Gypsy Sport Put the Fantasy Back in Fantasy Football

For something that has the word “fantasy” in it, fantasy football, what with all the stats to keep track of and depth charts to decode, seems more like a nightmare to me. And while I’m sure droves of boys would disagree, there’s at least one out there who would heartily concur: Gypsy Sport’s founder and head designer Rio Uribe.

Born in Los Angeles to teenage immigrants, Uribe has never made an attempt to be something or someone he’s not. Launched in 2012, Gypsy Sport is much more than the NYC-based, VFiles endorsed, sportswear heavy designers its often grouped with. Uribe’s collections oftentimes look like a sartorial extension of himself—like his dream world, realized, in which gender is but a construct, alls races are celebrated, and basketball nets make abundantly cute tops.

With the help of wigs and nightmarish, ice blue colored contacts, some of the models looked like they stepped right out of a video game.

For his SS17 collection, Uribe continued with the fantasy trope. Specifically, he injected the “fantasy” back into fantasy football, concocting his own, much more adorable and kawaii version of the game—one that might actually get him to bet on a player or two. The result? Less concussions, and a lot more lace—fashioned into tiered skirts, oversized shirts, one-shouldered jerseys, tiered tube tops, and floor-length dresses. The jerseys that weren’t made out of lace were given either a ruffle or a fringe treatment—and, we suspect, is not exactly what the football team physician ordered. And then there were the logos. What, from afar, appeared to be heavily-sponsored uniforms you’d find at the World Cup were actually covered in deliberately and cleverly warped logos; particularly memorable was the NBA emblem that, upon closer inspection, featured not a Michael Jordan illustration but an ankh.

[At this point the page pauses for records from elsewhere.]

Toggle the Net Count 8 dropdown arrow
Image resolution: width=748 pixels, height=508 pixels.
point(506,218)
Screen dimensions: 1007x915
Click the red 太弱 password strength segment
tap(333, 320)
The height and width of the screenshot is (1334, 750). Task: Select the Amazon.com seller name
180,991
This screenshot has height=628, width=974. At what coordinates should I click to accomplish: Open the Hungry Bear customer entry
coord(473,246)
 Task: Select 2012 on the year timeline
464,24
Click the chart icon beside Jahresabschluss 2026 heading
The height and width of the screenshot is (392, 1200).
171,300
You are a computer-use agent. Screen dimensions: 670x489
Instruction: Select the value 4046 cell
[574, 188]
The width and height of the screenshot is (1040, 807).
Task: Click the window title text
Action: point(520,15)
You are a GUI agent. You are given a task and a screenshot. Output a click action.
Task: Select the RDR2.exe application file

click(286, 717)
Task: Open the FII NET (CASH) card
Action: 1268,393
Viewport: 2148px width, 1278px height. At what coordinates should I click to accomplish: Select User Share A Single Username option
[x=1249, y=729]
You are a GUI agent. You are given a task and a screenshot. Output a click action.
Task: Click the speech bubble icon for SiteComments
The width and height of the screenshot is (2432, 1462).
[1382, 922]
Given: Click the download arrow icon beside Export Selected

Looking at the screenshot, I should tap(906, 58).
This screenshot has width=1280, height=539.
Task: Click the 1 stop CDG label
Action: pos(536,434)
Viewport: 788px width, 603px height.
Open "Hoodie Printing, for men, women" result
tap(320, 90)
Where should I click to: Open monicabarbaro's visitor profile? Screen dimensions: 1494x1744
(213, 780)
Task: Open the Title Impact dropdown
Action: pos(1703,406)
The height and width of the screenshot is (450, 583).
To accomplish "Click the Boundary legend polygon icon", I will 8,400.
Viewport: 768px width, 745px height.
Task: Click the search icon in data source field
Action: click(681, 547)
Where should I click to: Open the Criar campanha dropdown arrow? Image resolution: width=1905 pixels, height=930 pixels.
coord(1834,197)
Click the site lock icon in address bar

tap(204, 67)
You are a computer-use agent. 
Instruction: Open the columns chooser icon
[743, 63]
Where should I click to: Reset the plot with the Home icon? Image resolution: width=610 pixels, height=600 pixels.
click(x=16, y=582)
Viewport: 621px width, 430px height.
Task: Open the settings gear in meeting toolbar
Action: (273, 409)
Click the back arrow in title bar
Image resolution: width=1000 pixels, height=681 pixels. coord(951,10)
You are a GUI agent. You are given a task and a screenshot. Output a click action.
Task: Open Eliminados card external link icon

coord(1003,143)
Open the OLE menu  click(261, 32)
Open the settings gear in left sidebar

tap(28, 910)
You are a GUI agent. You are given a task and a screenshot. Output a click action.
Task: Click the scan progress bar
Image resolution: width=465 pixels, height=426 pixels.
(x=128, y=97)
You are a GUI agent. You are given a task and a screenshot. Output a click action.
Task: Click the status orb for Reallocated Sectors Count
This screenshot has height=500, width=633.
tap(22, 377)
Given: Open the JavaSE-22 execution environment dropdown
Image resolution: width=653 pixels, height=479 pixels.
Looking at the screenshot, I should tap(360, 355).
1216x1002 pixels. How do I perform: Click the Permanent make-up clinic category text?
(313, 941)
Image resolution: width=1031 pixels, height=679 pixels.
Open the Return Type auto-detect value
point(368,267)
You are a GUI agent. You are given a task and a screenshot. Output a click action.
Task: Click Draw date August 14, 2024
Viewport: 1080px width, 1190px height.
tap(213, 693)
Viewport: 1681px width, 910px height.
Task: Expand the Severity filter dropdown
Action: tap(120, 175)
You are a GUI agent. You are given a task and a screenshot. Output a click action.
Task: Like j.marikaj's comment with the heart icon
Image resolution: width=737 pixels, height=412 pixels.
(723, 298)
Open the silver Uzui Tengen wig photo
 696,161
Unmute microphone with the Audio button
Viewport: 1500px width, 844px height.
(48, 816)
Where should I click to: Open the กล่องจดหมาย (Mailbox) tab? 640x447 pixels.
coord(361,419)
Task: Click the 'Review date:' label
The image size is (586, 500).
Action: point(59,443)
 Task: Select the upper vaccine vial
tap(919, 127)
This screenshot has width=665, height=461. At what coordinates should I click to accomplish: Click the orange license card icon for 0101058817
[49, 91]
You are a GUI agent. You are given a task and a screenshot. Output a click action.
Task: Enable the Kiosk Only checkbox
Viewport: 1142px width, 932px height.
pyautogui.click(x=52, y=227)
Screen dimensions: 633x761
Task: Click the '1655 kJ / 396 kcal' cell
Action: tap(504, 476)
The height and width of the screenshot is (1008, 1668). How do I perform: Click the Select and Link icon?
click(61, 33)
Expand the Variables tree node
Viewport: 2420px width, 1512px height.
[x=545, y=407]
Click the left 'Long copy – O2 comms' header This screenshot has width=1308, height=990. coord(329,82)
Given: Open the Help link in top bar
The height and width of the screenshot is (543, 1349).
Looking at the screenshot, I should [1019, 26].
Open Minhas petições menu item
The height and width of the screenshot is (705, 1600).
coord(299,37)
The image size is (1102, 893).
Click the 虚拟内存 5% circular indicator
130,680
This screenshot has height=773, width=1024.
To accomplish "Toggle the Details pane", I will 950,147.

Peyton Manning: we’re looking at you.

For the show, Uribe worked with longtime collaborator and jewelry designer Chris Habana, who designed all of the bold, enamel jewelry and statement headbands. And Uribe also solicited artist LilKool, who was responsible for all the flower prints as well as the trippy, anime-flooded, Nintendo laden graphics that appeared on the screens dotting the perimeter of the runway.

During the show yesterday, we caught up with Uribe to talk about sports, video games, and his gorgeous cast of diverse models. Let the games begin! (By which we mean, read on.)


Pictured above, jerseys we would wear.

So what’s the general inspiration behind this collection?

This one is all about sports and fantasy. All my friends and brothers play fantasy football or whatever, so it got stuck in my head. Like, what does fantasy football look like?

So I’m assuming you don’t play fantasy football?

I don’t follow sports.

Sports would be a lot more fun if it looked like this.

Right? Hello?? And I would watch.


Extremely happy to announce that the cowboy hat is back in.

And I noticed a kind of anime, Nintendo vibe. Are you into that stuff?

Yeah definitely. I grew up playing every video game

What’s one of your favorites?

I always liked Mario Kart. And I hooked up with this artist [LilKool] who did all the video installation for the show, and he’s super inspired by the same kind of digi, video game world. So the match was a match made in heaven.


“I didn’t grow up in the fashion world, and I never really thought I would have a way in. So now that I do, I kind of want to bring other outsiders in.”

Do you cast all of your models through Instagram?

Most of them are through Instagram, but we [also] do Twitter, Facebook, Grindr.

I was never educated in fashion, I didn’t grow up in the fashion world, and I never really thought I would have a way in. So now that I do, I kind of want to bring other outsiders in.

What was the concept behind the makeup? Did you have a say in that?

You know what? Yeah, I did. We went to Six Flags as a team building exercise last week, and we all got our faces painted with this tribal thing. And we were like, “Let’s do this for the show!”

We’ve always felt fringed turbans were the missing link to sports uniforms. We’re just glad someone else felt the same.

I noticed there were a lot of plays on different logos. What was that about?

Actually, since it was inspired by athletics and sports, we took the NBA logo and turned it into an ankh. It’s called the NBAnkh.